Publicado em 17 de agosto de 2026

Não há muito tempo atrás, existiam os famosos Analistas de Sistemas, que faziam o que hoje chamaríamos de Devs Full Cycle. Estes se preocupavam com os requisitos, o desenvolvimento e o deploy em produção, no caso o SDLC (Software Development Life Cycle).
Com a popularização dos sistemas distribuídos e o aumento na complexidade do SDLC, o desenvolvimento do software foi quebrado em diversos profissionais diferentes com responsabilidades específicas. Então, surgiram os profissionais DevOps e SRE, responsáveis pela ponta de entrega (Shift-right).
O termo DevOps vem de Desenvolvimento e Operações de TI. Representa uma cultura de práticas para agilizar e melhorar a confiabilidade do software a partir de automações.
SRE significa Engenharia de Confiabilidade de Sites. Também foca em automações, mas visando a escalabilidade e a confiabilidade.
Com essas ideias, vou apresentar alguns conceitos básicos de ambos que nós, desenvolvedores de produto, podemos tomar atenção durante nosso trabalho.
Observabilidade é um tema muito importante para o ciclo de vida do sistema. Pode parecer que às vezes estamos só colocando mensagenzinhas para garantir que quando der algum problema a gente consiga ver onde parou, mas vai muito além.
A partir dos logs e dos traces é possível gerar as métricas. Com elas conseguimos além de identificar problemas claros, entender gargalos de performance e comportamento dos usuários, sendo possível implementar uma melhoria de fluxo ou otimização de algum processo.
Portanto, ter um padrão claro facilita a identificação dessas métricas. Esse padrão pode variar com a tecnologia e arquitetura do sistema. Uma recomendação de padronização base é a Conventional Logs.
Todo gateway ligado ao sistema pode falhar. “Ah, mas se meu Banco de Dados cair meu sistema explode”. Bem, pode ser que essa afirmação seja por conta de uma má decisão de arquitetura. Mesmo assim, ele deveria estar preparado para cenários sérios como este, não abrindo brechas de segurança e se degradando graciosamente.
Busque identificar quais são todos os gateways ligados ao sistema e entenda o que acontece se eles falharem. O que a API retorna? O que os logs apontam? Como o fluxo é impactado a nível de negócio? Existe alguma estratégia de retry? Como o front reage a esse tipo de erro? Essas perguntas já servem como norte para repensar as tratativas de falha.
É comum a integração de ferramentas como o Sonar que validam a qualidade do código ou numa Pull Request ou na esteira de Continuous Integration. Essas ferramentas servem justamente para identificar e apontar padrões de code smells no código.
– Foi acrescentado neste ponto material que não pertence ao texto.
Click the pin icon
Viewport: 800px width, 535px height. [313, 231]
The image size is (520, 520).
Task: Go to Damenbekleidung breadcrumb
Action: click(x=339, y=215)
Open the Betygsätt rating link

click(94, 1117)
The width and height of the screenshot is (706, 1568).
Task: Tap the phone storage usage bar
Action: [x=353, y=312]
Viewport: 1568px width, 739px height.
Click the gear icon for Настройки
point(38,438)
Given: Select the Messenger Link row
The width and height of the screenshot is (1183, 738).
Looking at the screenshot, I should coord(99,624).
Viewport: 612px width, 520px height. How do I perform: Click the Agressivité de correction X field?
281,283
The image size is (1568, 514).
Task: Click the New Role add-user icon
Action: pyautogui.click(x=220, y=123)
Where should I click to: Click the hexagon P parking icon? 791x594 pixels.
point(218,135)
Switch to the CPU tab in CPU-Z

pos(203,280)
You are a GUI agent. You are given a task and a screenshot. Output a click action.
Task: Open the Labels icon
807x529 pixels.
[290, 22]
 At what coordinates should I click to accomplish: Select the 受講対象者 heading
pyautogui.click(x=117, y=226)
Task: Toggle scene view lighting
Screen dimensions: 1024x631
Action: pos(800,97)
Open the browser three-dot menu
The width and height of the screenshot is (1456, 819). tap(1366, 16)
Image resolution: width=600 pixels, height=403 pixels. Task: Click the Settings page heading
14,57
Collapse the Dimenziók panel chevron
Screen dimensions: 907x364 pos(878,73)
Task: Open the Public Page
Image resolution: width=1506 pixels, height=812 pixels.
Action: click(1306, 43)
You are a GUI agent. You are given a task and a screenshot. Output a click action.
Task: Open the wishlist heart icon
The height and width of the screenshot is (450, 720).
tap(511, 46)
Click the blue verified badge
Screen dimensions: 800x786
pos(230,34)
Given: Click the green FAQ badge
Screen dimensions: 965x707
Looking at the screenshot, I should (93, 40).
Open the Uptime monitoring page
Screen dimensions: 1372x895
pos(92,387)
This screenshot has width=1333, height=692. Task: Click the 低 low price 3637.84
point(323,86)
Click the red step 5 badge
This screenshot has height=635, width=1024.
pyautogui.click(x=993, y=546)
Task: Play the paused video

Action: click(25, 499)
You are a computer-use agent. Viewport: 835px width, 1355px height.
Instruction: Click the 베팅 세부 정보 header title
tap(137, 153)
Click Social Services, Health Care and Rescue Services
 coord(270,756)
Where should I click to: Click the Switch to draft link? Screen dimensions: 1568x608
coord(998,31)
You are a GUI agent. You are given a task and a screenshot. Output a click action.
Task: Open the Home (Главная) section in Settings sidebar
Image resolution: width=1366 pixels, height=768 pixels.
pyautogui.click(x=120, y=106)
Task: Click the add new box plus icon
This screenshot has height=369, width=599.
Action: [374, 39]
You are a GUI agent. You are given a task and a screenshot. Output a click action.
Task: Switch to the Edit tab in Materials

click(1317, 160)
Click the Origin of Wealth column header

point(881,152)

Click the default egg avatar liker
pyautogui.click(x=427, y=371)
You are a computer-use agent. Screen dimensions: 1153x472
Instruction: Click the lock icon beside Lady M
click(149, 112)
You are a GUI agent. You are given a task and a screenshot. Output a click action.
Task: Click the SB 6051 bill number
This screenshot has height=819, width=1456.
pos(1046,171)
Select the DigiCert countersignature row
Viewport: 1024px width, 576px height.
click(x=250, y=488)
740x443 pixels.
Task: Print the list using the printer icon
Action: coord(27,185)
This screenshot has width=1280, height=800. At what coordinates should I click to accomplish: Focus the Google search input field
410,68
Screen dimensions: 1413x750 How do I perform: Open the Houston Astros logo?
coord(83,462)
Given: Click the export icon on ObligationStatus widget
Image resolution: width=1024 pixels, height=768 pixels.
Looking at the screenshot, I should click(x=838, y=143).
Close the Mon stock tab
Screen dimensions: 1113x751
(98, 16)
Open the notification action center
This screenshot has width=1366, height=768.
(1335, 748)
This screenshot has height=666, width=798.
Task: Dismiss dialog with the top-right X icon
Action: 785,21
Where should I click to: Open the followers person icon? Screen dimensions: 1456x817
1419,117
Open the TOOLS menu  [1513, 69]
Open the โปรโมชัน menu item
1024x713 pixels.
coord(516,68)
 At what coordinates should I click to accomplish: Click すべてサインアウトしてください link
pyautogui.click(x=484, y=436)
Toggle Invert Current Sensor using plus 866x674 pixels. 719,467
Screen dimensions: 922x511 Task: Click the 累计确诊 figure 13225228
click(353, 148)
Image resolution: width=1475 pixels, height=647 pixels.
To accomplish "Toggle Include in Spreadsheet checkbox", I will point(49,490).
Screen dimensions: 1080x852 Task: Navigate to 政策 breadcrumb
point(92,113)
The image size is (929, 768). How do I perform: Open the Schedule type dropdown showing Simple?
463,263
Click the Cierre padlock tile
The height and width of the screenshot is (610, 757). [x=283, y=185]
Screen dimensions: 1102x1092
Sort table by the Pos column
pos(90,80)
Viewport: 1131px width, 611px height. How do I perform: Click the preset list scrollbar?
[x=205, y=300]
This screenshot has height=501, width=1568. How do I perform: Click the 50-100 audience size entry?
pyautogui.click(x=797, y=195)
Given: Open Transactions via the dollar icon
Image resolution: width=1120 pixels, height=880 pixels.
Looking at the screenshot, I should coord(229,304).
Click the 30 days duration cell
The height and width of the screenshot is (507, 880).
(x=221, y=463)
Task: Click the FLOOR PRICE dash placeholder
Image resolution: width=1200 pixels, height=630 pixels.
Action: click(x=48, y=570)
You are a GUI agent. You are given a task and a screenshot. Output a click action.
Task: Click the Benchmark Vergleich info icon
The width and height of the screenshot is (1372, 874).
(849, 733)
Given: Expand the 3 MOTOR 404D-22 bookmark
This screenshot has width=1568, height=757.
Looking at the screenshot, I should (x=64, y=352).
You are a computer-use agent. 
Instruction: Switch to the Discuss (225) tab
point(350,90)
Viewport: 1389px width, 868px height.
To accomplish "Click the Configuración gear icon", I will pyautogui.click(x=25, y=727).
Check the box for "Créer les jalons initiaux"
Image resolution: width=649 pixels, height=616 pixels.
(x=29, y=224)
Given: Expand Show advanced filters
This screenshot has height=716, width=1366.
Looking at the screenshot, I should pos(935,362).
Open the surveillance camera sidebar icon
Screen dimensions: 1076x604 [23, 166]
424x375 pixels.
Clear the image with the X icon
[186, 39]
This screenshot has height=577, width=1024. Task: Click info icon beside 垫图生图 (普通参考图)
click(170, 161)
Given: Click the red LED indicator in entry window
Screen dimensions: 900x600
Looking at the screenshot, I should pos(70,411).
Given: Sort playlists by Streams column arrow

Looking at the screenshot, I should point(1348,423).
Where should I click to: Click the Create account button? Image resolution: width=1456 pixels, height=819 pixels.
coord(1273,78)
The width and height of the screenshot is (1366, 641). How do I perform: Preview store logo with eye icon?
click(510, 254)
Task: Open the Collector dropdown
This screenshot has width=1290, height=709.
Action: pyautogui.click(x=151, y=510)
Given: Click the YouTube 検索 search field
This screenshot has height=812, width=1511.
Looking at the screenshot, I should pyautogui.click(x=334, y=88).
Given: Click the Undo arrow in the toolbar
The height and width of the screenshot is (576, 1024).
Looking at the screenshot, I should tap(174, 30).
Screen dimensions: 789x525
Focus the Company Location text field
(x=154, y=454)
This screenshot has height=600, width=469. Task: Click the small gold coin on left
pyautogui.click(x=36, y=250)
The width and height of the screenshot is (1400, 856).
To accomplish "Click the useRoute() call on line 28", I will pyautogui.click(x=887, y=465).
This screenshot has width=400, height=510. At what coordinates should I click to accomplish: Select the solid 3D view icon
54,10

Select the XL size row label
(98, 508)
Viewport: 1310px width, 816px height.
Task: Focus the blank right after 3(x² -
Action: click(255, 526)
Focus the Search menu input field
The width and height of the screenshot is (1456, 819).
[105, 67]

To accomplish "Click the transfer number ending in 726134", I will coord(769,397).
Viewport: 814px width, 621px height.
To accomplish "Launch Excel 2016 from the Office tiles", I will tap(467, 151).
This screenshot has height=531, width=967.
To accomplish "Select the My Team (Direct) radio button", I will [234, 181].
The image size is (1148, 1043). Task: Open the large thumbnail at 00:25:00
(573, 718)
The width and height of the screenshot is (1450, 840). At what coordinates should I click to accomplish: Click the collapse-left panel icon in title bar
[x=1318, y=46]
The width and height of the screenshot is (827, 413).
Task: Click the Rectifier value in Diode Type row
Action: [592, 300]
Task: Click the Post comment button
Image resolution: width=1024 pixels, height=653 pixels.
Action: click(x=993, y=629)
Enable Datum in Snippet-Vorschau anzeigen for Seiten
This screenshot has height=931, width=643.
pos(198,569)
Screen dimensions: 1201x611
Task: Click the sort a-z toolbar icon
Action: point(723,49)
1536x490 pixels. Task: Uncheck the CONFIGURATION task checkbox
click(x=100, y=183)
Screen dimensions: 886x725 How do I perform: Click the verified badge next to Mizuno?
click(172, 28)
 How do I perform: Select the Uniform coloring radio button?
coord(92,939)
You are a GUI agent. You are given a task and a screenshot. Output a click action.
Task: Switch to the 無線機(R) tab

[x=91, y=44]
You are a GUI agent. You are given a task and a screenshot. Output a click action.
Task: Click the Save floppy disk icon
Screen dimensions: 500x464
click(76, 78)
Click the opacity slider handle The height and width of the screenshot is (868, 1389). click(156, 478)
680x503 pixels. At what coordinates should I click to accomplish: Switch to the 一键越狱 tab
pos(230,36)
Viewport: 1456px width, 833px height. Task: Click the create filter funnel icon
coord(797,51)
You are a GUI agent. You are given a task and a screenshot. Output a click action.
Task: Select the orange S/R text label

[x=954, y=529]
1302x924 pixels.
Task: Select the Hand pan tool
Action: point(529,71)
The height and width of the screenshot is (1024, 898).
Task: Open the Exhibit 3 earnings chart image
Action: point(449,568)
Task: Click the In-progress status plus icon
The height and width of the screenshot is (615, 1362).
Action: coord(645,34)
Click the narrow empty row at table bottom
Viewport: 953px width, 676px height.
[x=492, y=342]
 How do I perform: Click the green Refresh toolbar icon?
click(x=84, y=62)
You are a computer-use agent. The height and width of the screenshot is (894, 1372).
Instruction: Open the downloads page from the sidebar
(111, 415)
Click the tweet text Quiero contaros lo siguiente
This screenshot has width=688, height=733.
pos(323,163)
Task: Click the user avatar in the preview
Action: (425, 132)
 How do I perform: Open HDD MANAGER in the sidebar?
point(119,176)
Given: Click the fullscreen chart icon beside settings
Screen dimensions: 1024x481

Um problema comum é fazer todo o sistema primeiro e depois quando estiver para subir em produção perceber que está sendo barrado pela qualidade do código abaixo do esperado pela ferramenta. Portanto, conheça os code smells e integre esse processo de melhoria durante o desenvolvimento.
Esse é um conceito chamado de Toil. A ideia é básica, mas é um dos pilares do SRE. Parte do dia a dia dos profissionais é conseguir reduzir ao máximo o Toil, que são as atividades manuais que precisam constantemente serem feitas. Nesse caso, essas tarefas são automatizadas.
Em muitas coisas na vida podemos aplicar esse conceito. Não quer mais lavar louça? Compre uma lava louças. Não quer mais varrer o chão? Compre um robô aspirador. E por ai vai.
No dia a dia do desenvolvimento de sistemas é comum cairmos em processos manuais. Configurações de ambiente local, preparação de massas mockadas etc. Percebeu que teve que fazer aquilo mais de 3 vezes é sinal que pode ser que aconteça varias outras ainda. Então, revise seus processos, identifique o que foi Toil, e brigue com seu SM para arrumar um tempo na Sprint e automatizar esse processo.
Essas foram algumas percepções que eu tive enquanto estudava os fundamentos de DevOps e SRE. Imagino que esses profissionais sejam mais valorizados nos próximos anos por conta da evolução das IAs na geração de código. Uma falha de código em nível de aplicação pode custar barato, mas uma falha em nível de infraestrutura pode sair caríssima. Então, fica minha recomendação de aprofundamento.